Used in battle across Europe and the Holy Land, mangonels saw action when the Vikings besieged Paris in 885, at the 1191 siege of Acre, and at the 1203-4 siege of Chteau Gaillard. Mangonels were also on hand in 1216, when France’s Prince Louis besieged mighty Dover Castle, on England’s southeastern coast. Despite Louis’ greatest efforts, which included a battery of siege engines, he failed to breach Dover’s formidable defenses.

The Romans modified the modest Greek siege engine known as the scorpion into a horrific dart-firing machine called the ballista, which was later used during the Middle Ages. Like the mangonel, the ballista was powered by twisted skeins of rope, hair, or sinew. But, instead of firing its missiles in an overhead arc, the ballista loosed heavy stones, bolts, and spears along a flat trajectory. Easy to fire accurately, smaller ballistas were effective anti-personnel weapons that could skewer warriors to trees, while large versions could send a sixty-pound stone at least four hundred yards.

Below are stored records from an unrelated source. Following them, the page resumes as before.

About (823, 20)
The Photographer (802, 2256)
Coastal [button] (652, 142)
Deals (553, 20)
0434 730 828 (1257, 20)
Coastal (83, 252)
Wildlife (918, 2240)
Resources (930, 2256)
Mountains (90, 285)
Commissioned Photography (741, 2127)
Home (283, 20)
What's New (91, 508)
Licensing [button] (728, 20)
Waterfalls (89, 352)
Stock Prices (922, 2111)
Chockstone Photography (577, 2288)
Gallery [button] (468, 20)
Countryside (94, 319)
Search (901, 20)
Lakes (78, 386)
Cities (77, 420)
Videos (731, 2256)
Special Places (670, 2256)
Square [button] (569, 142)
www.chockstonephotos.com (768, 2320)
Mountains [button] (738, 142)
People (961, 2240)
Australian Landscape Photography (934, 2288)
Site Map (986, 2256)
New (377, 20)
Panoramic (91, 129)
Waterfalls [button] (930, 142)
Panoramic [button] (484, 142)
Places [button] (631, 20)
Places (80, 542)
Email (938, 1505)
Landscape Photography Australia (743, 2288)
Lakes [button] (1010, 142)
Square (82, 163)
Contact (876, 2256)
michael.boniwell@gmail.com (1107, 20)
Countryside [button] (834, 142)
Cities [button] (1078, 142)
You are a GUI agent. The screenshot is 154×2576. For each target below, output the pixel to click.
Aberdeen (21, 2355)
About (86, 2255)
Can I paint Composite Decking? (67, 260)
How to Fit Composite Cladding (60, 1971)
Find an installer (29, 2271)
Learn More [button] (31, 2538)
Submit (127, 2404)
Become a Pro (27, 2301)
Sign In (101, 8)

A variant of the ballista was a tension-driven device called the springald, which closely resembled a crossbow in function. Used to fire javelins or large bolts, it had a vertical springboard fixed at its lower end to a timber framework. Soldiers manually retracted the board, which moved like a lever. When released, the springboard smacked the end of the projectile, propelling it toward its target. Springalds also made excellent defensive weapons. At Chepstow Castle in Wales, Roger Bigod mounted four springalds on the corners of the great keep to hold the enemy at bay. Although the springalds no longer survive, the platforms on which they stood during the late thirteenth century are still visible.

While their comrades busily managed the siege machines, other besiegers used battering rams or bores (chisellike poles) to pound the main gateway and crash through the walls. Rather than simply grabbing a giant log and repeatedly thrusting it at castle gates or stone walls until they broke through, medieval soldiers did their ramming from inside a timber framework called a penthouse or pentise. Used in warfare as early as the sixth century, rams and bores were often pointed and iron-tipped for added effect, and were sometimes shaped, not surprisingly, as rams’ heads. The ram or bore was suspended by chains or ropes from the penthouse ceiling so that the operators, sometimes scores of men, could swing the beam rhythmically and pound the walls into submission.

The movable penthouse consisted of a lanky timber gallery covered with a pointed roof, cloaked with wet hides to prevent burning, and braced with iron plates to deflect missiles dropped by the defenders overhead. The attackers used rollers, levers, ropes, pulleys, and winches to maneuver the penthouse into place at the base of the castle wall. They then removed the wheels to stabilize the structure.

Rams were most effective against timber defenses, particularly the heavy oak doors barricading most main gates. Against stone fortifications, they worked best when battering corners. Defenders would counter by using hook-ended ropes to grab the ram and overturn the penthouse or by swinging beams on pulleys to smash the timber cat as it approached the castle. Popular during the Crusades, battering rams were effectively employed in 1191 at Acre, a walled city with a formidable citadel. They became obsolete once the most powerful siege engine of all–the trebuchet–began to dominate European sieges.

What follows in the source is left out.